El Reno Library lands grant to help in repairs

This library story was sent to me by Kate!
El Reno Tribune| Library lands grant to help in repairs

El Reno Carnegie Library was awarded a $4,580 grant from the National Trust for Historic Preservation to help fund needed structure repairs.

Last year, the library celebrated its 100th year.

The seed grant will be used to cover the engineering fees. The grant is to be matched with local funds, said librarian Debbie Elmenhorst.

“We are very pleased to receive support from the National Trust. That support in combination with support from city government and citizens will enable this building to survive another hundred years,” she said.

Over time, a shift in the building has pulled the wall away from the roof, a situation discovered when an interior ceiling bracket fell last year. The library has hired an architect to assess the structural damage and draw up specifications to repair the historic building. Officials have not estimated costs for repairs.

But the city’s public works director has said correcting the problem will also give workers a chance to see what else is needed to strengthen the walls, repair or replace old wood and bulk up brick. A new roof was put in place eight years ago.

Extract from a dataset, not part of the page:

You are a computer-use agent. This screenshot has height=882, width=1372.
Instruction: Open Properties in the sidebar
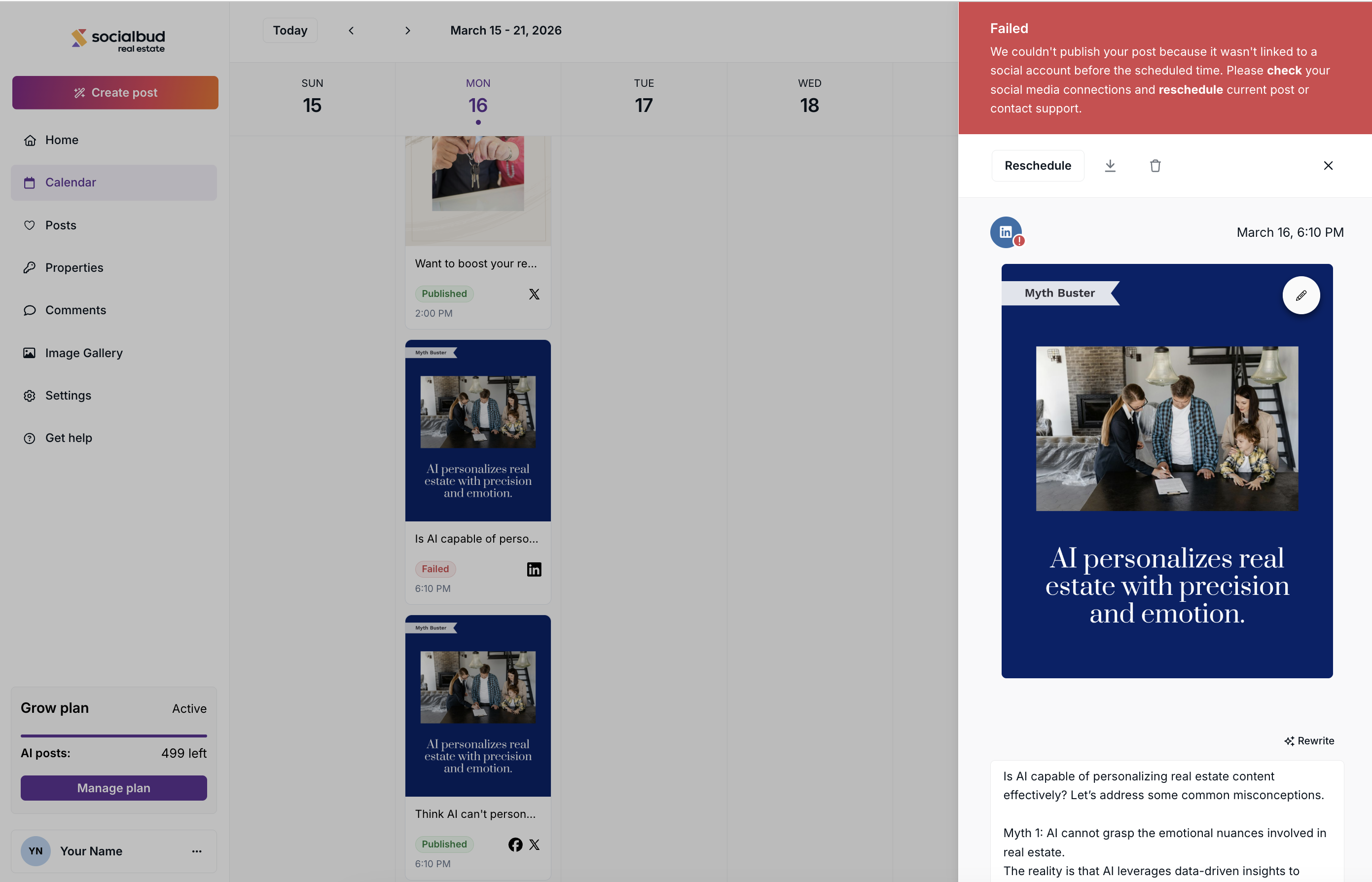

The building is listed on the National Register of Historic Places. Built in 1905 with $12,500 from the early 20th century philanthropist Andrew Carnegie, the building is one of several Carnegie buildings in Oklahoma, but the [oldest] one still being used as a library. Most of the buildings were designed with a classical revival design with large columns and a huge pediment over the main entrance. Original features include embossed metal ceilings, marble lobby and stairs. The second floor, originally an auditorium with a full stage, was turned into a children’s library.

The grant was made possible through the endowed Ruth and Allen Mayo Fund for Historic Preservation in Oklahoma. Its purpose is to assist in the preservation, restoration and interpretation of historic interiors.

Grants ranging from $500 to $5,000 are awarded to nonprofit groups and public agencies and must be matched dollar for dollar. The National Trust for Historic Preservation, chartered by Congress in 1949, leads the national preservation movement to save and preserve America’s treasures.